Large Language Models are Zero-Shot Clinical Information Extractors

We show that large language models, such as GPT-3, perform well at zero-shot information extraction from clinical text despite not being trained specifically for the clinical domain. We present several examples showing how to use these models as tools for the diverse tasks of (i) concept disambiguation, (ii) evidence extraction, (iii) coreference resolution, and (iv) concept extraction, all on clinical text. The key to good performance is the use of simple task-specific programs that map from the language model outputs to the label space of the task.
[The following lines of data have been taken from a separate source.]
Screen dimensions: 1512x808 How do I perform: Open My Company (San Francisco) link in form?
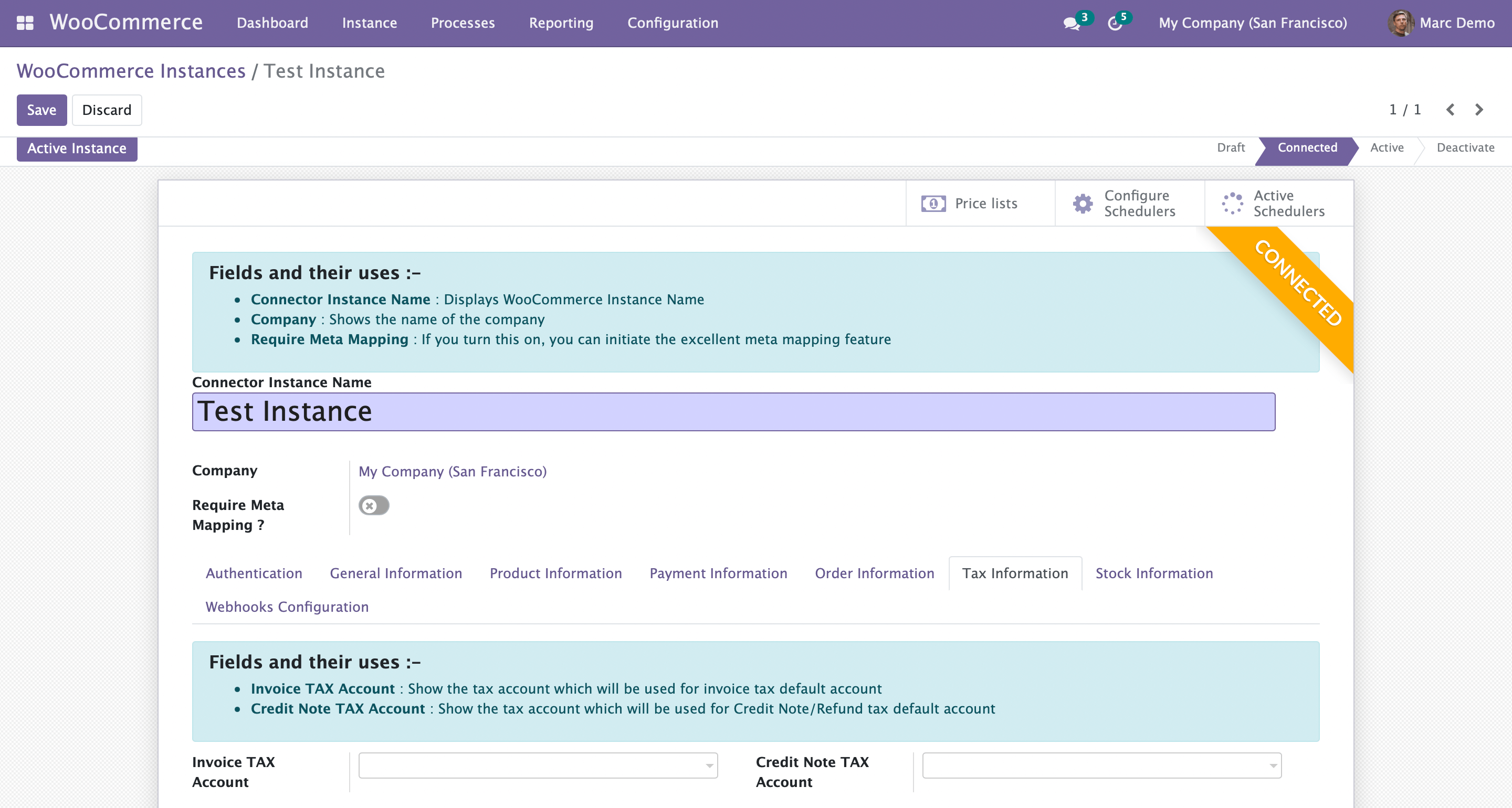pos(453,471)
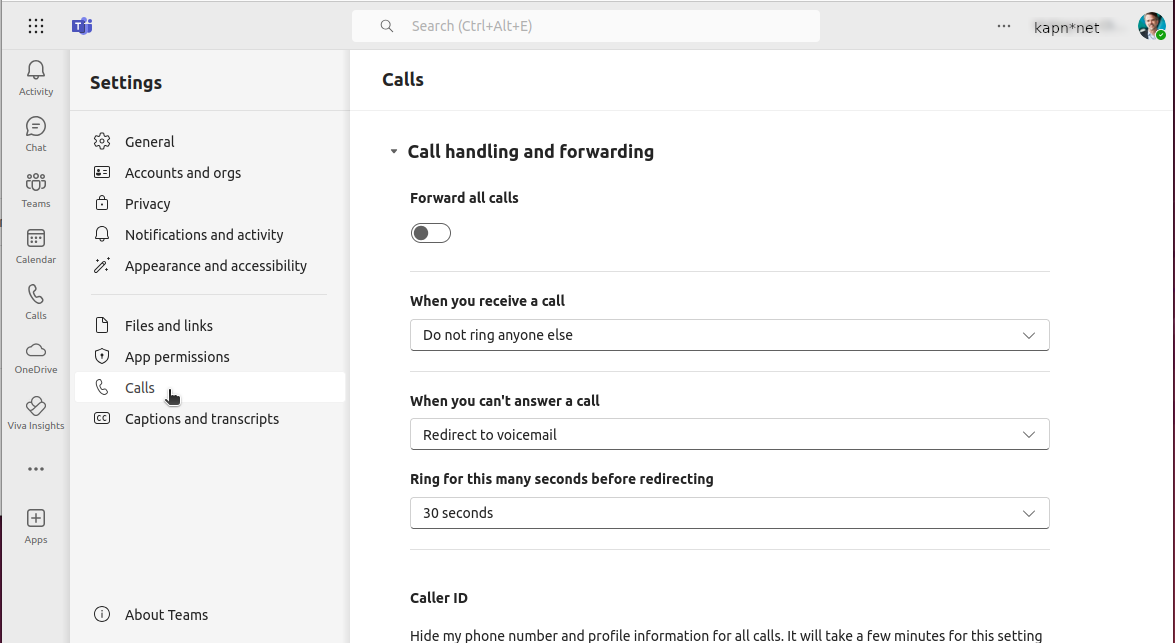
Task: Show more apps ellipsis in sidebar
Action: pyautogui.click(x=36, y=469)
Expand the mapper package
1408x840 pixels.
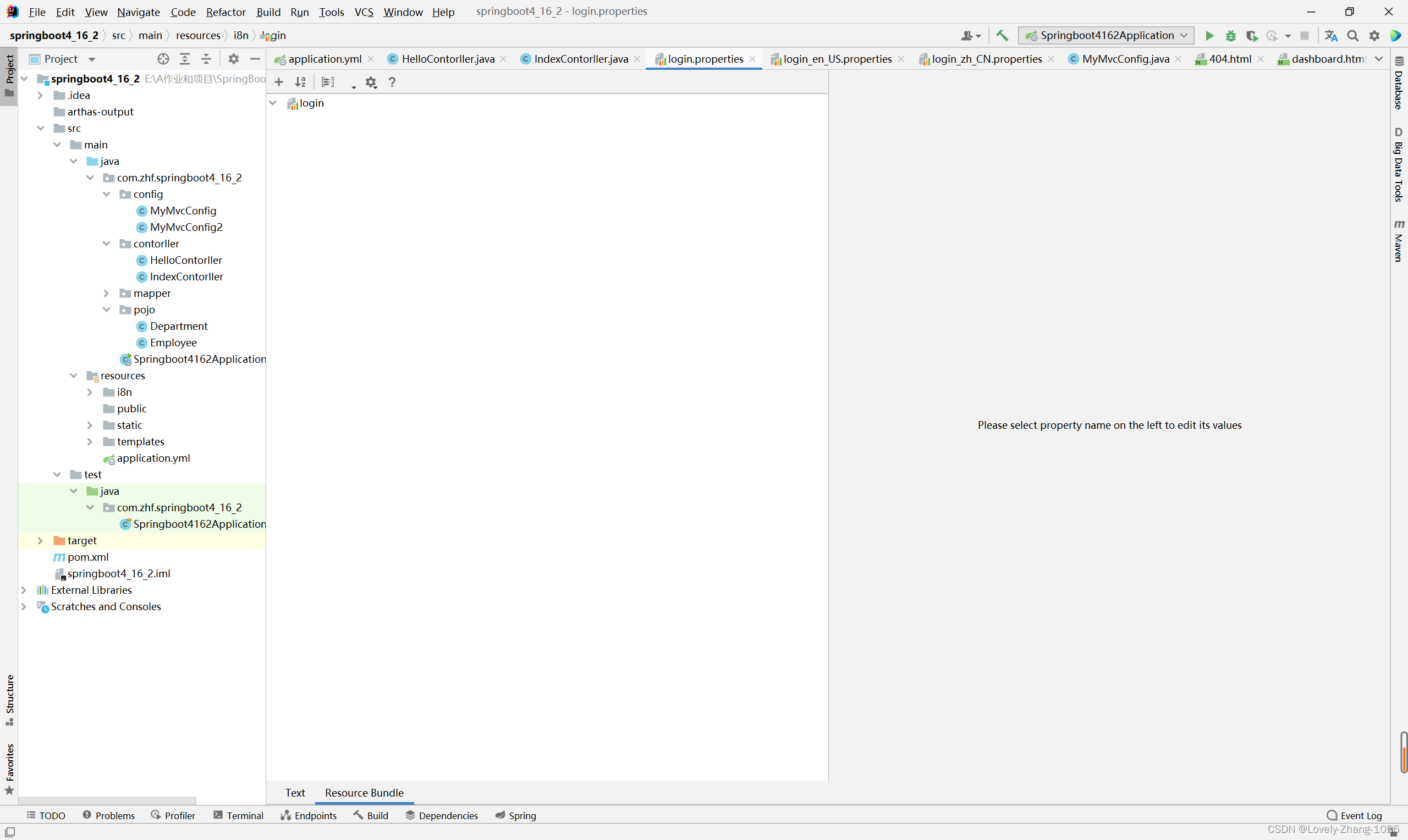point(107,293)
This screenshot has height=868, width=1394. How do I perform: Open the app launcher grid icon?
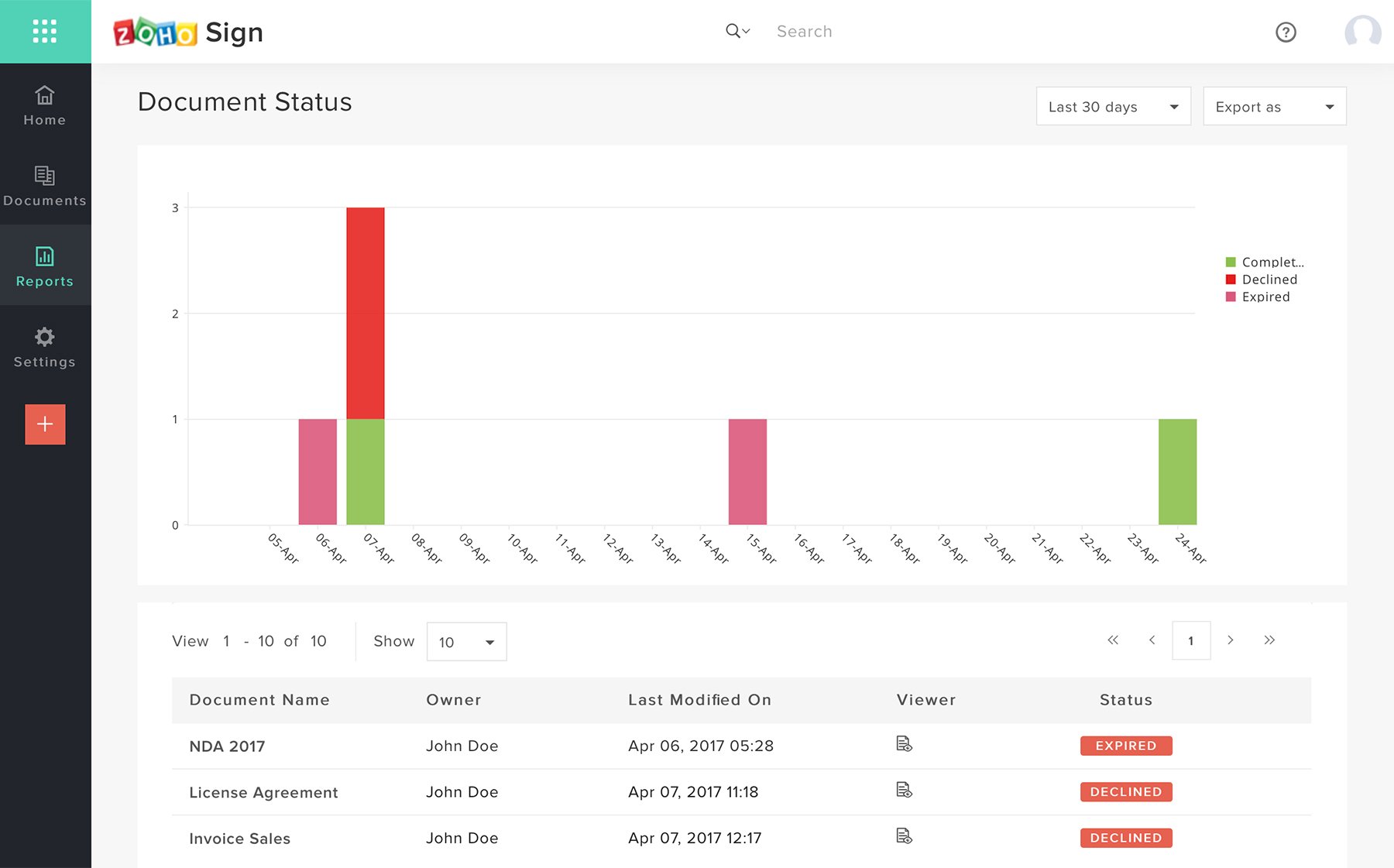[45, 32]

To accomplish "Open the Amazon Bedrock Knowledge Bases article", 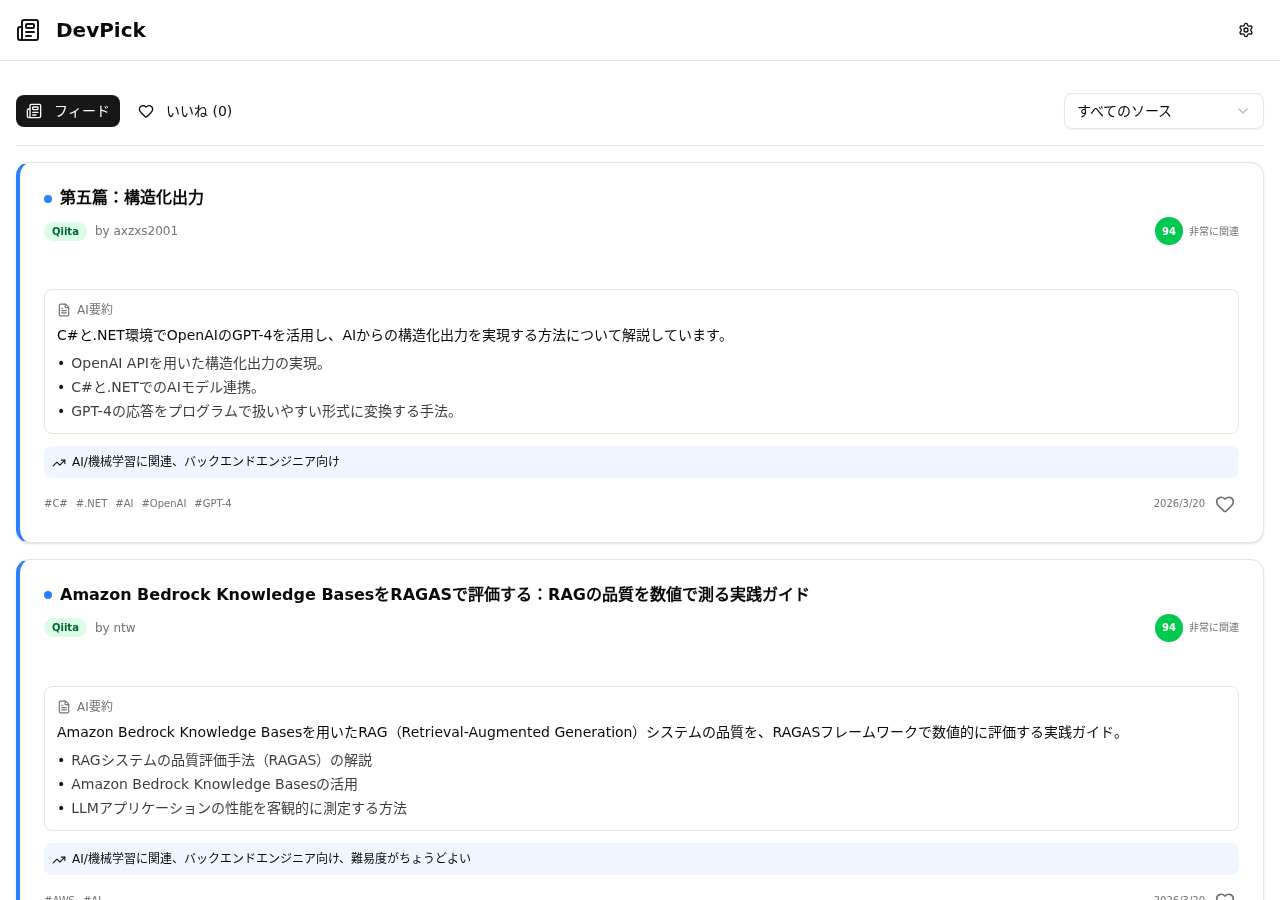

We refer to these programs as resolvers, a generalization of the verbalizer, which defines a mapping between output tokens and a discrete label space. We show in our examples that good resolvers share common components (e.g., "safety checks" that ensure the language model outputs faithfully match the input data), and that the common patterns across tasks make resolvers lightweight and easy to create. To better evaluate these systems, we also introduce two new datasets for benchmarking zero-shot clinical information extraction based on manual relabeling of the CASI dataset (Moon et al., 2014) with labels for new tasks. On the clinical extraction tasks we studied, the GPT-3 + resolver systems significantly outperform existing zero- and few-shot baselines.

Co-training Improves Prompt-based Learning for Large Language Models

We demonstrate that co-training (Blum & Mitchell, 1998) can improve the performance of prompt-based learning by using unlabeled data. While prompting has emerged as a promising paradigm for few-shot and zero-shot learning, it is often brittle and requires much larger models compared to the standard supervised setup. We find that co-training makes it possible to improve the original prompt model and at the same time learn a smaller, downstream task-specific model. In the case where we only have partial access to a prompt model (e.g., output probabilities from GPT-3 (Brown et al., 2020)) we learn a calibration model over the prompt outputs. When we have full access to the prompt model's gradients but full finetuning remains prohibitively expensive (e.g., T0 (Sanh et al., 2021)), we learn a set of soft prompt continuous vectors to iteratively update the prompt model. We find that models trained in this manner can significantly improve performance on challenging datasets where there is currently a large gap between prompt-based learning and fully-supervised models.

Leveraging Time Irreversibility with Order-Contrastive Pre-training

Label-scarce, high-dimensional domains such as healthcare present a challenge for modern machine learning techniques. To overcome the difficulties posed by a lack of labeled data, we explore an "order-contrastive" method for self-supervised pre-training on longitudinal data. We sample pairs of time segments, switch the order for half of them, and train a model to predict whether a given pair is in the correct order. Intuitively, the ordering task allows the model to attend to the least time-reversible features (for example, features that indicate progression of a chronic disease). The same features are often useful for downstream tasks of interest. To quantify this, we study a simple theoretical setting where we prove a finite-sample guarantee for the downstream error of a representation learned with order-contrastive pre-training. Empirically, in synthetic and longitudinal healthcare settings, we demonstrate the effectiveness of order-contrastive pre-training in the small-data regime over supervised learning and other self-supervised pre-training baselines. Our results indicate that pre-training methods designed for particular classes of distributions and downstream tasks can improve the performance of self-supervised learning.